Tuesday, June 16, 2009

More RAM.


I walked through this day filled with the rhythms of James Joyce's words. I sat in a pub with a slightly chilly Spring breeze at my back. Everything was slightly surreal and it all glowed a golden hue beneath the slowly setting sun. It's hard to focus on putting inner thoughts into writing when everything around you is in the midst of a shift. The ground beneath your feet is not solid and the words come shakily as well. 

The future is unknown but I suppose no more than normal. There is always the unknown, the unknown is just getting a little bit bigger. And we are traveling across a great expanse of it. I always think about what stories you will tell when the thing you are looking forward to actually happens. What will happen and how it will be articulated. 

I think that once I feel slightly more settled there will be a torrent of words which will pour from my lips and fingers and bleed on pages and pages of paper and take up bytes and bytes of space on computers. I might need to get more ram. 


Saturday, June 06, 2009

Tsunami Wave Trains.


I have been dreaming about tidal waves and bridges crashing down, falling to bits into the ocean. Last night I dreamed that I was pleasantly sitting and reading a book, leaning against a tree when I realized that there were ants all over my head and I shook it out and tried to get them all out. There were trees and buses strewn around the sky by tidal waves; there was running and hiding and fighting some weird monsters. 

I don't know what any of it means, really. Perhaps a paranoia of the unknown, of not being good enough, of not changing enough. But, I don't feel scared, really. Only sometimes. And mostly I feel scared for the people I am leaving behind. Also nervous that I will not change enough, not change the way that I would like to. I have a very clear vision of the ways in which I wish to change and I feel silly writing it all out because I have before and then I didn't do it. But, I suppose in that situation there were extenuating circumstances. 

I think that working to grow fruits and vegetables and having the chance to begin anew, a new city, a new house, new people to meet and know. I would like to be less judgmental or at least less forward about my opinions. I will read far far more and exercise on my trampoline. I will dig in the dirt and pull out radishes and I will reach into the trees and pluck out figs. I will miss people. 

A Peach Tree.


There is some difficulty to beginning again. But at the same time it has an exciting presence about it. With something like a personal blog it's hard to get back into the rhythm of writing especially when the audience is so vague. It has been a bit of time since I have really written and much much longer since I have written on this blog. Everything lately is divided up into small parts. I have to put everything into boxes and yet again shuffle through the bog of what I own to divide it between what I need and what is trash. There are many things that I don't need but they remind me of something or they make me smile to look at them. I am going to have to downsize my plastic animal collection and retire the majority of my little friends. With the exception of my goats, ibyx, ram, and meerkats. Oh, and my sperm whale. They shall be decorative pieces; the rest shall rest. 

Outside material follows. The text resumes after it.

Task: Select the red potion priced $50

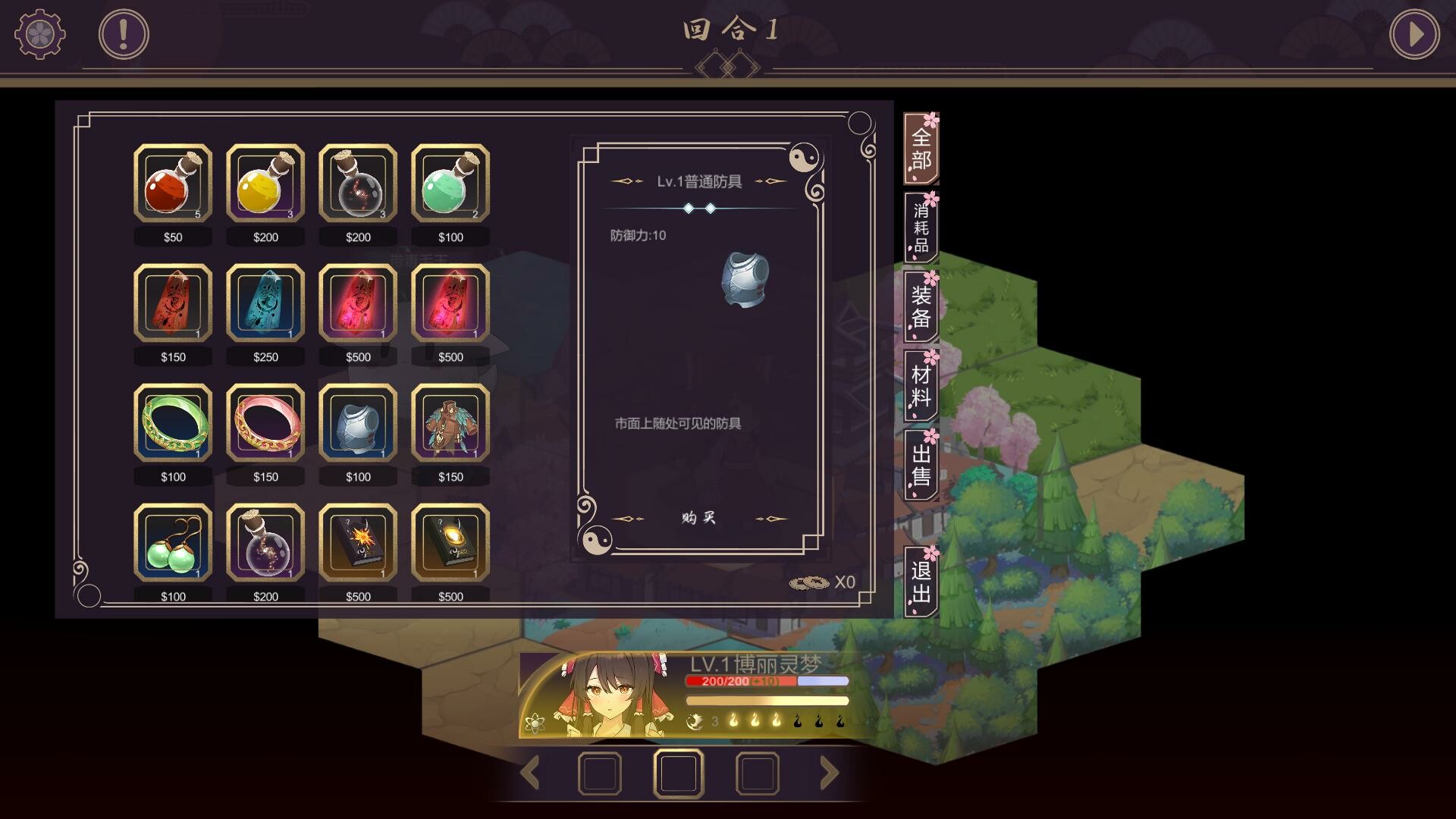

It's interesting to move and I am glad and nervous at the same time. There are, obviously, many people who I regret to leave behind. Many people with whom I would like to spend more time and get to know better. But, I believe at the same time there are people, people I don't know, waiting to be met. People who will change many things. Although, I guess that is always true if you let it be. 

I am both coming and going. I am leaving a long known comfort for something new and foreign and a bit frightening. And I will trek the country with cats in tow to do so. I will drive a large truck and drag all my things behind me. My fear of wrecking and killing my cats is palpable. My fear of driving off an embankment somewhere in Utah is chilling and constant. At the same time I cannot wait to fill the back of the truck with boxes of my things and set off into the distance toward some undiscovered future which will likely resemble the past in many ways but also will be new and different and I will be able to bounce on a trampoline all of the day long. I will get a trampoline as soon as I arrive. And I will bounce on it and it will be most lovely. How I have longed for a trampoline. Since I was a wee lass. 

The night grows old and I must wake early for to make the market despite the rain which I fear will cause much trouble with the produce. Soon, I will venture to my own back yard for radishes and tomatoes and peaches and oh how I would love a peach tree.